### TEXTO DE LEITURA
* * * *

A defesa do ex-presidente Jair Bolsonaro entrou com um novo pedido no Supremo Tribunal Federal. Desta vez, os advogados buscam a transferência dele para a prisão domiciliar por motivos de saúde. O pedido foi protocolado nesta quarta-feira e agora aguarda a análise do ministro Alexandre de Moraes.
Bolsonaro está preso no Batalhão da Polícia Militar conhecido como Papudinha, em Brasília. A solicitação argumenta que a custódia em uma cela oferece riscos à sua integridade física. O documento descreve um quadro clínico complexo que exigiria um ambiente mais controlado e previsível.
A decisão judicial sobre esse benefício ainda é incerta. Tudo depende da avaliação do ministro responsável pelo caso. A situação mantém o ex-presidente sob os holofotes do sistema de Justiça e da opinião pública.
O que diz o pedido da defesa
Os advogados apresentaram um laudo médico detalhando as condições de saúde do ex-presidente. O texto fala em "multimorbidade grave", uma situação com várias doenças crônicas atuando ao mesmo tempo. O risco de descompensação súbita e de eventos fatais é citado como motivo central para a mudança.
O documento lista o uso contínuo de medicamentos para pressão arterial, depressão e controle de soluços. Problemas como apneia do sono e instabilidade postural completam o quadro. Esses fatores, juntos, aumentam significativamente o perigo de uma queda dentro da cela.
A defesa reconhece que a Papudinha passou por adaptações. No entanto, sustenta que um cárcere nunca terá a segurança de uma residência. A resposta rápida a emergências e a continuidade dos tratamentos seriam muito mais difíceis no ambiente prisional.

* * * *

### DADOS
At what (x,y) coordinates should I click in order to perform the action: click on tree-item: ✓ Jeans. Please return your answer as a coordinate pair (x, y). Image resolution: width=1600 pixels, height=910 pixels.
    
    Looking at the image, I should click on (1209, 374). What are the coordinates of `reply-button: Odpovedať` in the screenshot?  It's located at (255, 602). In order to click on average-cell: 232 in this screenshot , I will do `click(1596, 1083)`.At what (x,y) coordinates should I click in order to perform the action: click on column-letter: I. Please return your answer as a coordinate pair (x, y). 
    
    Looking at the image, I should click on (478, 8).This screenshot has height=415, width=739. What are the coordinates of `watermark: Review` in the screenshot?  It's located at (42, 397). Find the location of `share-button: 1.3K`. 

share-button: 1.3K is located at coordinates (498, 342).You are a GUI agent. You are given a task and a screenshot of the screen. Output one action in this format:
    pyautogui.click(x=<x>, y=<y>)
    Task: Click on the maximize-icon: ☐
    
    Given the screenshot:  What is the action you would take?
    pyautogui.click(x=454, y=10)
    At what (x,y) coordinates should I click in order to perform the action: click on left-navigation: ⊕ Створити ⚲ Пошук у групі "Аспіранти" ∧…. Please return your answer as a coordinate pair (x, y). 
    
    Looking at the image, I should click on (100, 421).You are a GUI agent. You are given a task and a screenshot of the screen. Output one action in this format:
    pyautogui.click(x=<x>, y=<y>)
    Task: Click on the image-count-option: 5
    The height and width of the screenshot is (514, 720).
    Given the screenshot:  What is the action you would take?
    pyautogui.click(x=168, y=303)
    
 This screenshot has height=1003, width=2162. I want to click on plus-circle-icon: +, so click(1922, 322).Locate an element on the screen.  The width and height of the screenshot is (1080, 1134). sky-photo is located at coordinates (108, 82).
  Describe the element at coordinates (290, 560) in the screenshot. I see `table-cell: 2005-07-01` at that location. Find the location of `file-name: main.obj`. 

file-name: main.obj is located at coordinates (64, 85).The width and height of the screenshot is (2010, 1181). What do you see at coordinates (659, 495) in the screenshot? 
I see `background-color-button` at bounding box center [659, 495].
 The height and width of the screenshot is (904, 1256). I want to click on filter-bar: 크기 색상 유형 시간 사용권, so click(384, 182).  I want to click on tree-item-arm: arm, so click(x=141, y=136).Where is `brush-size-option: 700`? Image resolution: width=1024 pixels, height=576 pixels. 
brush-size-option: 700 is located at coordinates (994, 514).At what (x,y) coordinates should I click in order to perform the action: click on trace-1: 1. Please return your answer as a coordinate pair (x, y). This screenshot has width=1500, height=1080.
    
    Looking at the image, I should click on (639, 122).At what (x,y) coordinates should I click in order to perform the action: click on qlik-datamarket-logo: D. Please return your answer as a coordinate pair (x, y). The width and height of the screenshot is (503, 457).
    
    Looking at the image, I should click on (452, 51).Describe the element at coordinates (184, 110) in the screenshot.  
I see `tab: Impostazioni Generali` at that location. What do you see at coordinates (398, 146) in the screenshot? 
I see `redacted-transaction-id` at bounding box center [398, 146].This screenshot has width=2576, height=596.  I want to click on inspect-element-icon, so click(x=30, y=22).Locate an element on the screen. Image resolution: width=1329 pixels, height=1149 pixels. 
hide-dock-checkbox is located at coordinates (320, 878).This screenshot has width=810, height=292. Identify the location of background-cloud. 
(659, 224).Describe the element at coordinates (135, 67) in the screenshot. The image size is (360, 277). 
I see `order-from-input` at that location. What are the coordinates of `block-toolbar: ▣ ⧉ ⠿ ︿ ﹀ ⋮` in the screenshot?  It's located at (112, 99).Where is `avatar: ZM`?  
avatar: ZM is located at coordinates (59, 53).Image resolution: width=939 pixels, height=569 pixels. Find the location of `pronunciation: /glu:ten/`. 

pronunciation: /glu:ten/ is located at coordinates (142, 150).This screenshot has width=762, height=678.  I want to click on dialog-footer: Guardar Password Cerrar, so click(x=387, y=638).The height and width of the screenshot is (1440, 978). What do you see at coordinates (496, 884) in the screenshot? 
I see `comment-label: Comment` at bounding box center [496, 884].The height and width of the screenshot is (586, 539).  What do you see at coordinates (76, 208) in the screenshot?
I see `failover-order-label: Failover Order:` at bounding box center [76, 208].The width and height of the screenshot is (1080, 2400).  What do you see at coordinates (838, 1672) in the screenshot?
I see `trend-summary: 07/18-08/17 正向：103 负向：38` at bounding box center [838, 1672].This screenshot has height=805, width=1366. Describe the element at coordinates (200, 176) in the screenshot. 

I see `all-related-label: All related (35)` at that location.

* * * *

### AÇÃO NECESSÁRIA 1
Segundo o texto sobre o pedido da defesa de Bolsonaro, onde o ex-presidente está preso?
### AÇÃO NECESSÁRIA 2
Transcreva do texto sobre o pedido da defesa de Bolsonaro o trecho de "A defesa reconhece" a "no ambiente prisional.".

### RESPOSTA 1
No Batalhão da Polícia Militar conhecido como Papudinha, em Brasília.

### RESPOSTA 2
A defesa reconhece que a Papudinha passou por adaptações. No entanto, sustenta que um cárcere nunca terá a segurança de uma residência. A resposta rápida a emergências e a continuidade dos tratamentos seriam muito mais difíceis no ambiente prisional.